Temete rappresaglie sulle vostre famiglie?
 
“Grazie ai nostri amici transnistriani – dice Ivan – abbiamo contattato i nostri genitori. Dicono che la polizia gli ha portato il mandato d’arresto: siamo ricercati per tradimento. Sono stati portati due volte negli uffici dei servizi segreti locali per esser interrogati. Mia madre è stata picchiata perché ha risposto male a un agente”.
 
È vero che c’è un mercato con tariffe da pagare per essere esonerati dal servizio al fronte?
 
“A noi hanno chiesto mille euro a testa per evitare il servizio militare”.
 
Sono molti quelli che non vogliono andare a combattere nel Donbass?
 
“Il problema – risponde Ivan – è che non sappiamo niente della guerra. I media raccontano bugie, condizionano il popolo ad appoggiare le violenze del governo. A noi dicevano che lì ci sono gli invasori russi, i militari della Federazione russa che hanno occupato l’Ucraina. Non abbiamo incontrato nessun militare russo e le persone di Donetsk che ci hanno aiutato di fuggire ci hanno detto che l’esercito russo non c’e nel Donbass. Ci sono volontari di molti paesi dell’ex Urss: singole persone, ma non reparti dell’esercito russo”.
 
Cosa pensate dei cosiddetti separatisti?
 
“Difendono le loro case – dice Vassili – le città dalle aggressioni dell’esercito ucraino. Se fossimo nati nel Donbass saremmo stati separatisti anche noi”.
 
Cosa pensate della rivolta di Maidan?
 
“Prima eravamo entusiasti. Sembrava si trattasse di una rivolta popolare contro il sistema dei politici corrotti. Ma presto abbiamo capito che non era cambiato niente. Sono arrivati al potere i corrotti che prima erano di seconda serie, hanno spodestato i corrotti di prima serie e hanno cominciato derubare il paese più di prima.
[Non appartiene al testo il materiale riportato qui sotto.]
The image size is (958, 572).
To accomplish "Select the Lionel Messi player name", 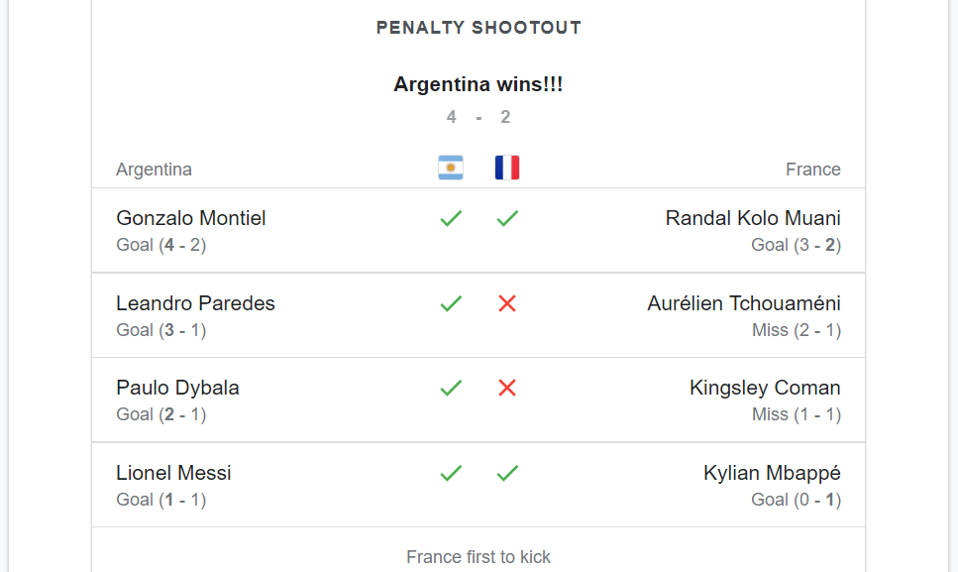I will tap(173, 473).
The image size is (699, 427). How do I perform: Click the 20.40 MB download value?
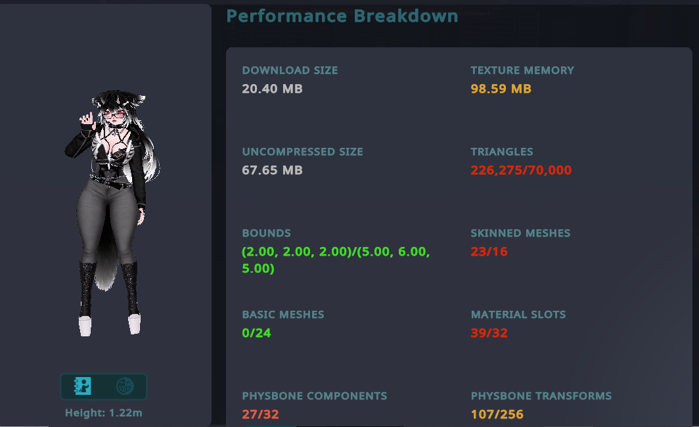point(272,89)

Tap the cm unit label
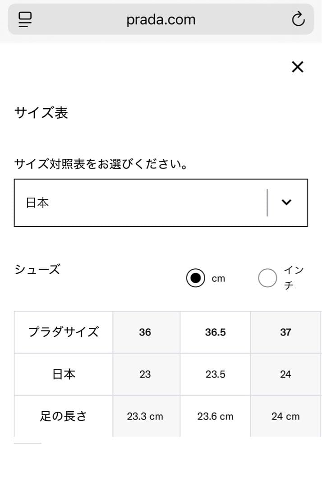tap(218, 279)
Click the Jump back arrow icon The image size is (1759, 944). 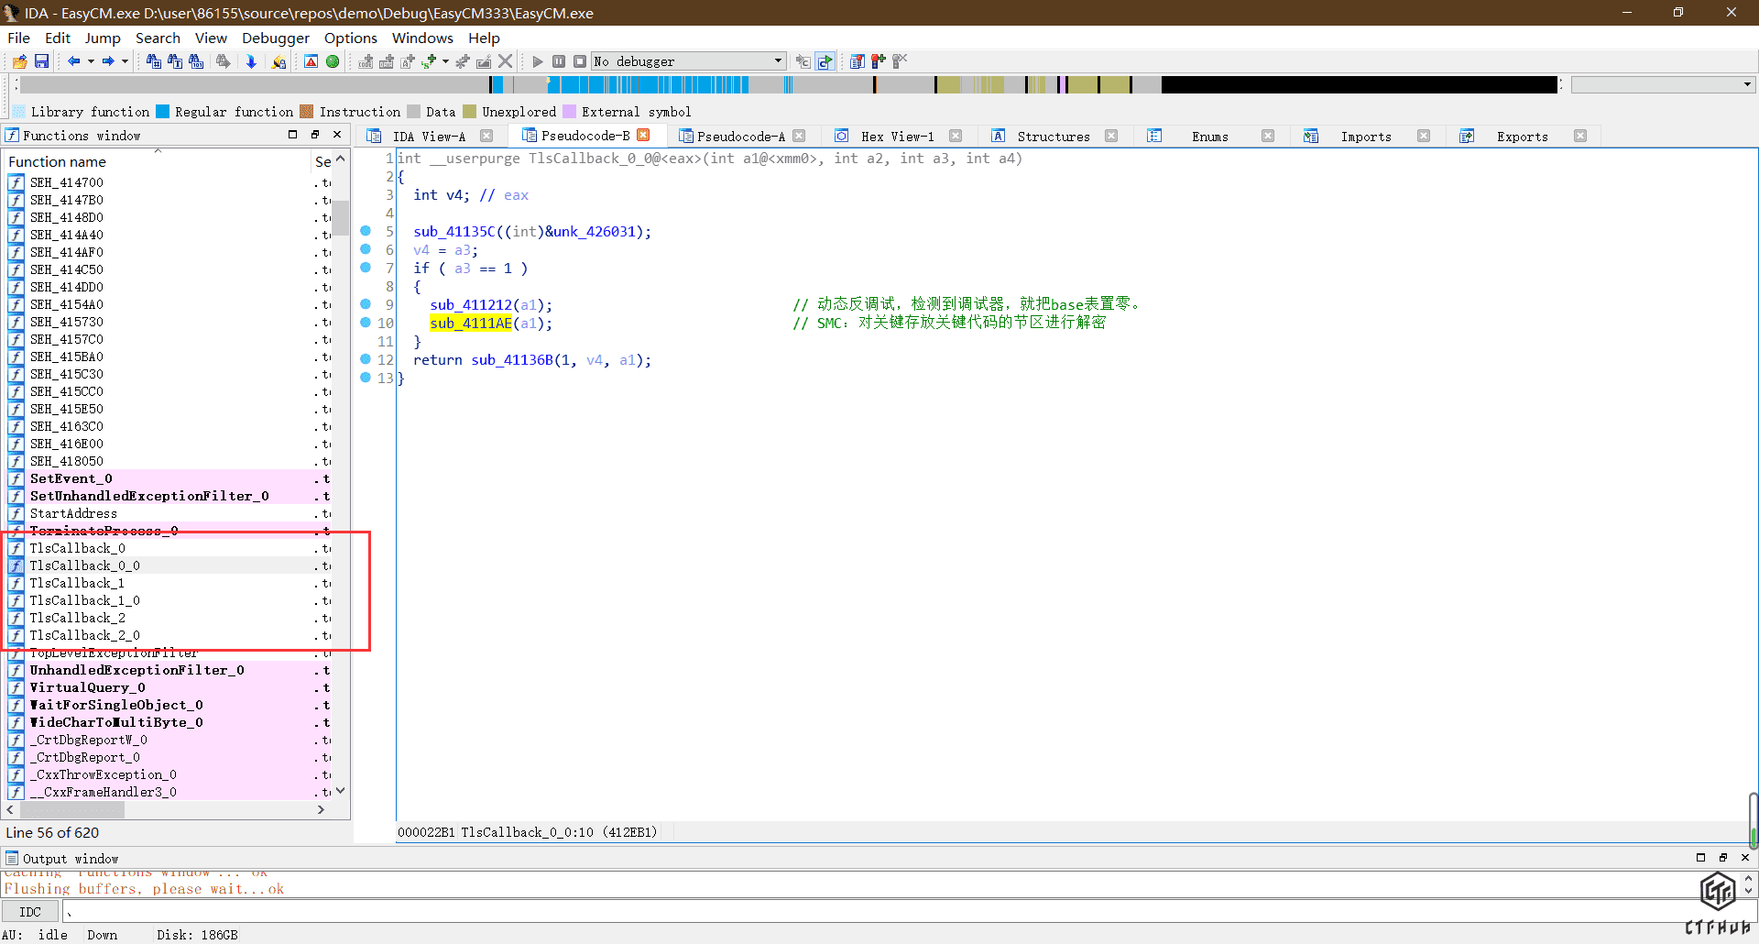pos(73,61)
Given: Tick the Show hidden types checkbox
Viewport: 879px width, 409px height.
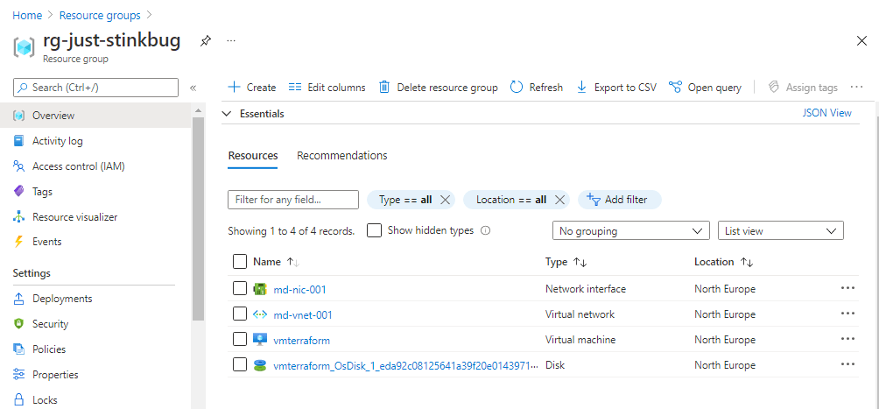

Hanno generato la guerra, manipolano la gente con la propaganda di odio contro i russi, che io considero più che fratelli”.
 
Vorreste un intervento Usa?
 
“No – risponde Ivan – non vogliamo gli americani in Ucraina”.
 
Cosa pensate del governo Poroshenko?
 
“Penso sia un fantoccio degli americani”.
 
Credete che un giorno potrete tornare in Ucraina?
 
“Spero di sì – risponde Vassili – vogliamo tornare alle nostre vite normali, ai lavori nei campi”.